Sunday, January 31, 2016

Kylie Knit top

What is wrong with me?  I simply can't stop sewing with StyleArc patterns!  I love them so!  Here is my latest make:

I know my print is busy, but it is Jungle January and I had to participate!  What gets a little lost are the design lines so here is a pic of the pattern from the StyleArc site: Knit top with an open back overlay

That front and back overlay is just so stinking cute!  Here is a description from the StyleArc site: Fashionable and functional top. The overlay has a high low hemline and an opening down the back. This top can be made long or short sleeves therefore suitable for all seasons. Need a basic tee? - Just leave the overlay off.

My fabric is from FM.  Where I purchase a vast majority of my fabrics.  

I really like the neckline on this.  The band is sandwiched between the overlay and the main portion of the garment.  You'll want to make sure everything lines up precisely or the overlay will look and lay funny.  

A little breeze caught a portion of the back overlay and you can see it swinging in the wind here! 

And here is another slight breeze to blow the other side of the back overlay a bit!

Look how nice those sleeves are!  They are the perfect length.  Is it any wonder I love StyleArc patterns so much?  It seems as though they were drafted for me, personally!
I do have to admit I make a few minor adjustments to the pieces and here they are: 1/2" swayback adjustment and 1/4" sloping shoulder adjustment.  Not bad, eh?

I love this top!  It went together well and is a newer pattern that I enjoyed trying.  One thing I did note is that the neckband doesn't have any markings on the pattern piece.  Just play with it before you stitch your neckband down to make sure you like how all three layers are lining up.  

Thanks for reading!

A long vest...in denim

I've had my eye on this vest pattern for a long time.  Why?  Well, I love the lines and I love wearing layers.

Trendy long line vest with shawl collar & pockets

See what I mean?  How does StyleArc keep making these amazing designs?  Here is how the pattern is described on StyleArc's site: This forward trend of a long line vest will become a great addition to your wardrobe as it can be worn at anytime of the year as a layering piece. The vest is unlined. The pockets can have fashionable metal exposed zips if desired or just left as in seam pockets.

I used a mid-weight denim for my vest that's been in my stash for about a year now.  While that isn't horribly long, I try to only purchase fabrics I love and want to use immediately, so now sure how these ended up in a forgotten location.

I decided to have only one pocket and to leave the pockets sans exposed zips.  Why?  I couldn't find any locally I liked.  I suppose I could have shelved this garment until I found some but I must have been feeling very impatient that day.  

I like this better unbuttoned than buttoned.  As you can see, the facing is nice and wide so the vest looks nice when worn open.  

You can sort of see how this vest does not have side seams by side darts to give it shaping.  I really like the shawl type collar.  It rolls so nicely.  See the back mid-section?  It looks too big but that is how this is designed with a rather rectangular shape.  Honestly, I don't mind it at all.  

Here is an 'action' shot.  Sorry it's a bit blurry!  This was fun to make.  I wish I could have gotten DH to take more photos but he was growing a bit impatient.

Thanks for reading!

Sunday, January 17, 2016

The Paige Dress

Of course I made another StyleArc pattern, I just can't seem to get enough of them!

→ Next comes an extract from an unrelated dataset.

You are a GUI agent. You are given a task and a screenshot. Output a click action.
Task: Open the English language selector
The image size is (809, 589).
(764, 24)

I've had my eye on this pattern for a while as I love the design lines and the details!  And as always, I am in awe of how well StyleArc pattern's are drafted.

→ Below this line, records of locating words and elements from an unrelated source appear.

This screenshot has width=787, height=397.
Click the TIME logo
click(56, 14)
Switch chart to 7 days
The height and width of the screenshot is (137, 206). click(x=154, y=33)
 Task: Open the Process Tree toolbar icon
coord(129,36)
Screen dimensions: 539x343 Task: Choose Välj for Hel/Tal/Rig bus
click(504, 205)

             dolman sleeve dress or top with feature zips & design lines

From the pattern cover it is described like this: This fantastic dress or top with feature zips and design lines, is very comfortable and stylish.  It can be made with 7/8th dolman sleeve dress or top.  Add exposed zips or slice it up!  
This top can be made in a ponte, jacquard knit or a woven with some movement.

I first made this in a super-duper stretchy knit that was difficult to handle and found this dress WAY TO BIG!!!  Can I emphasize WAY?  Oh my gosh, I just swam in it!
I won't even show you my first attempt.  Although I should have just so you can see how very much I took this pattern in!

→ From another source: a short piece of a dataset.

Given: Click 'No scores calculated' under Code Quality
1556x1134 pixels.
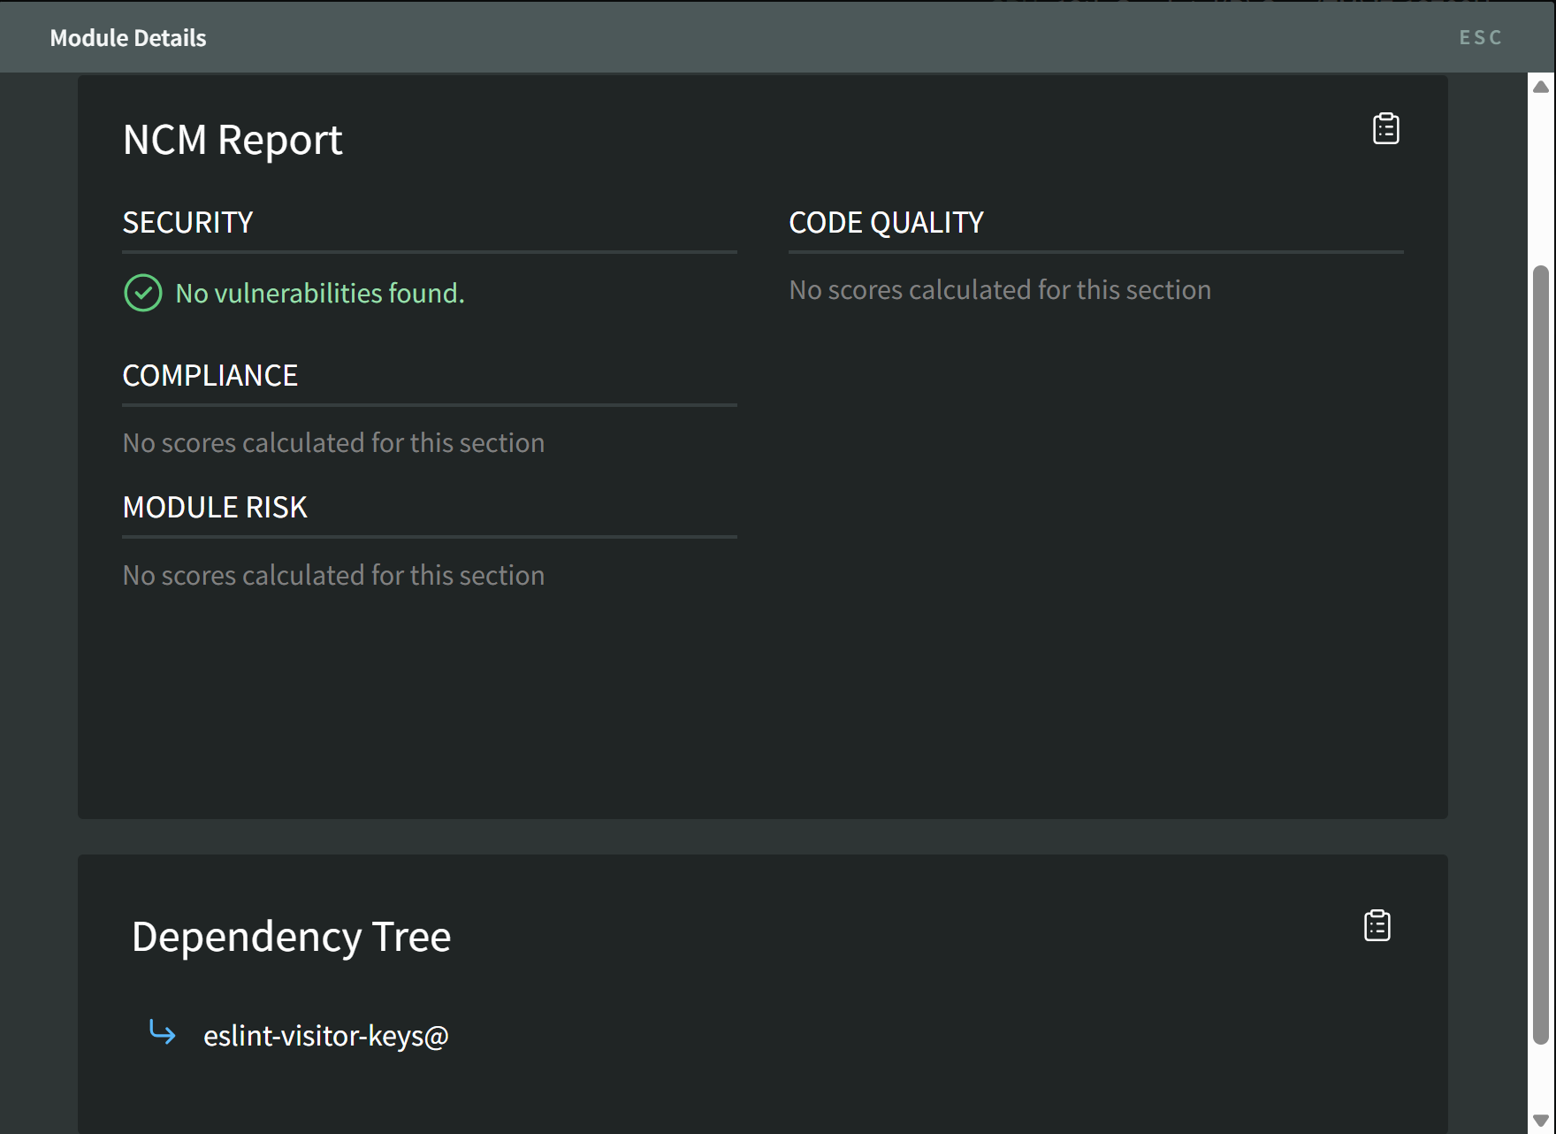Looking at the screenshot, I should pyautogui.click(x=1000, y=290).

I love textured knits and I found this ivory at Hancocks and it was on sale!  I purchased a yard and a half and used every inch of it.
Had I decided to make this out of a single fabric, it would have become a top.

I really like this with the contrasting black fabric I used.  It is a super stretchy knit that has been in my stash.  A little more on fitting this dress--I took this in about six inches.  And, since I downloaded this pattern from Etsy, I went back and made sure this printed properly, which it did.  I took it in at the center front and back and along the shoulder seams.  I did not take it in under the arms as that is a tricky area to sew in the first place as you are sewing a convex and concave pieces together.  A note on that--I staystitched the dress portion of the seam and the most concave area, or just under the arm. After staystitching, I clipped the curve as it is indicated on the pattern piece.  After that, make sure you line up all the notches and such, it makes a huge difference in getting this dress properly.  You should also follow the direction to sew from the hemline to the sleeve opening.  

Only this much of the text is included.